Searching for Linux

7, Dec 2008

Contents

I recently acquired an old computer from a friend for free. Now, you don't usually hear about people going around giving computers away, but in this case it kind of makes sense. I now have an extra computer that dates back to around 1999. It's running on a Pentium III 448MHz processor with 128Mb of RAM. I want to use it as a local server to hold all my work, and experiment with.

When I got my new computer, it was running Windows XP...But since I've decided that I want to do everything I can with Linux, I decided to wipe the hard drive and install something new on there. Since it is so out of date, I've been looking around for lightweight Linux distributions to try using on it.

DSL - Damn Small Linux

My first foray into miniature Linux distributions was Damn Small Linux. Also known as its less offending acronym, DSL. All in all, it was fairly nice. DSL is downloadable as a 49.9Mb .iso file from the distribution's website. It is their stated goal to never take the OS above 50Mbs. The install was fairly simple, and easy to follow.

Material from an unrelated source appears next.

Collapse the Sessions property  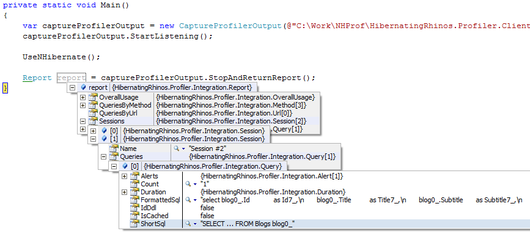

The installer recognized all the hardware on the box without any extra configuration (it even identified the model and make of the hard drive and graphics card that were in there - nice for me to know).

Once installed, DSL quickly booted up and showed off its speed on a slower machine. Before I had decided that my only option was using a much reduced Linux distribution, I had tried to install Fedora and Ubuntu on the computer first. Since I run Fedora on my laptop, that was my first choice to install on the new/old tower as well. However, since that failed miserably - the Live CD wouldn't boot fully. I next tried Ubuntu. That went over much better, and I was actually able to complete a complete install on the system, but once again, it was running way too slow to be of any practical use.

Fluxbox

DSL put both of those to shame. It runs just as faster than Fedora 9 runs on my laptop. DSL runs on the Fluxbox window manager, which I've actually come to like a fair bit. Its way of accessing the menus I think is very convenient - they're always hidden, but easily available at any time. I also really like the simple system monitor that comes default with the installation. The well known Conky system monitor, conveniently displays the process count, CPU and RAM usage, plus hard drive space. In addition, it lists the name of the machine, and its IP address, as well as your user name.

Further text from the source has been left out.